→ SOURCE EXTRACT:
►

The world is suffering from an increasing burden of mental disorders and a widening gap in treatment. About 450 million people suffer from mental or behavioral disorders; yet, only a small minority receives even the most basic treatment.

Objectives

The objective of the study was to assess nonpsychiatric treatments and traditional and folklore management of psychiatric disorders and examine the nature of communication between psychiatric and nonpsychiatric care providers in Minia Governorate, Egypt.

Participants and methods

A total of 1134 patients [638 male (56.2%) and 496 female (43.8%)] were recruited from the outpatient psychiatric clinic of Minia University Hospital. They were interviewed using an unstructured open-ended technique to assess the previous methods by which their psychiatric illness was handled.

Results

The number of patients who reported that they had undergone nonpsychiatric medical and cultural traditional treatment methods was 985 (82% of the sample). Nonpsychiatric medical management techniques used by the patients (530, 53.8%) included medical treatment and investigations advised by general practitioners in primary healthcare units (231 patients, 43.5%), internal medicine (123, 23.2%), pediatric services (101, 19.1%), neurosurgery (25, 4.8%), and others including emergency room services (50, 9.4%). Nonpsychiatric cultural traditional interventions (455 patients, 46.2%) included following the Holy Koran (274 patients, 60.2%), using herbs and plants (91, 20%), Hegab (written words on a piece of paper, 55, 12.1%), Hegama (23, 5.4%), and physical interactions (12, 2.3%). The rate of referral of these patients from nonpsychiatric to psychiatric attention was limited (119 patients, 12%).

Conclusion

Our results highlighted the need to enhance communication between psychiatrists and providers of nonpsychiatric care to psychiatric patients.

◄

→ REQUIRED TASKS:
1/ Answer these questions from the study summary:
(a) How many patients were recruited for the study?
(b) How many patients reported using herbs and plants?
(c) How many patients were referred from nonpsychiatric to psychiatric attention?
2/ Rewrite the stretch of the study summary from "The world is" through "most basic treatment.", swapping "minority" for "fraction".

→ STORED DATA:
►

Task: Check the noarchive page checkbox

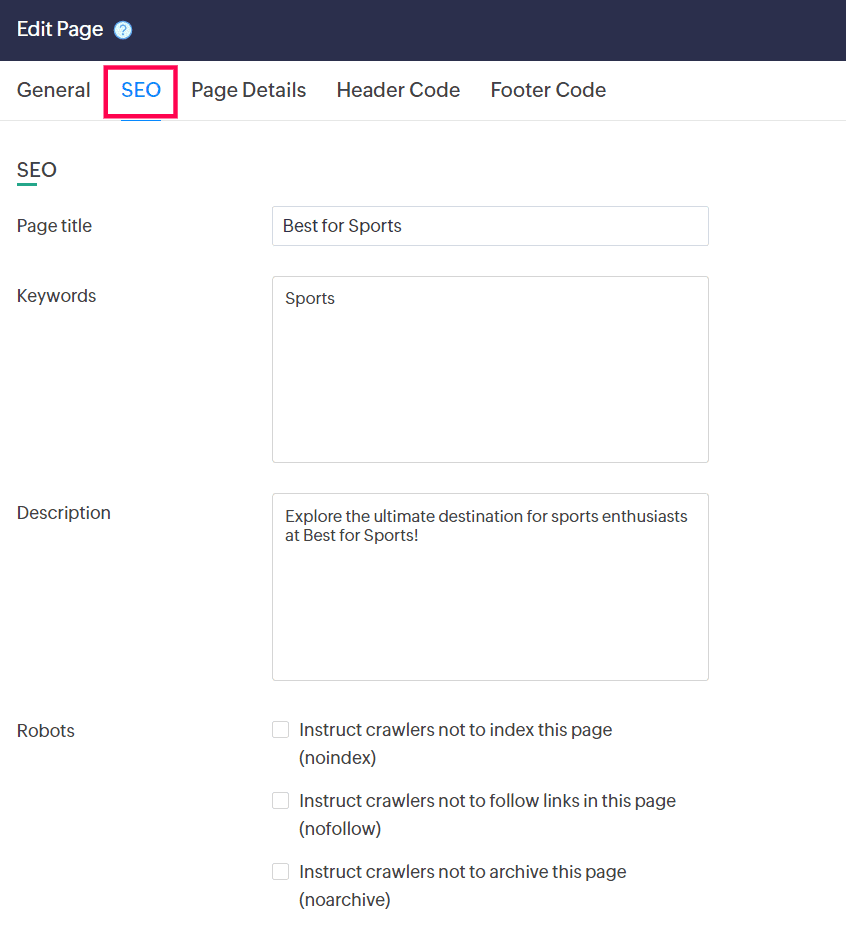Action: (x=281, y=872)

◄
►

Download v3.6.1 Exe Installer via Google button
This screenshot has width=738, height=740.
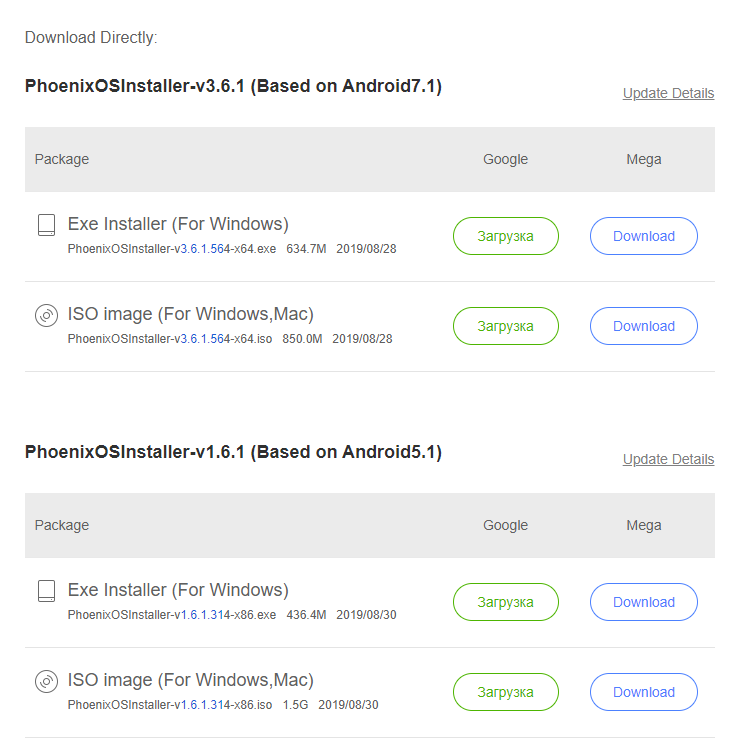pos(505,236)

◄

→ SOLUTIONS:
1/
(a) 1134 patients
(b) 91 patients (20%)
(c) 119 patients (12%)

2/
The world is suffering from an increasing burden of mental disorders and a widening gap in treatment. About 450 million people suffer from mental or behavioral disorders; yet, only a small fraction receives even the most basic treatment.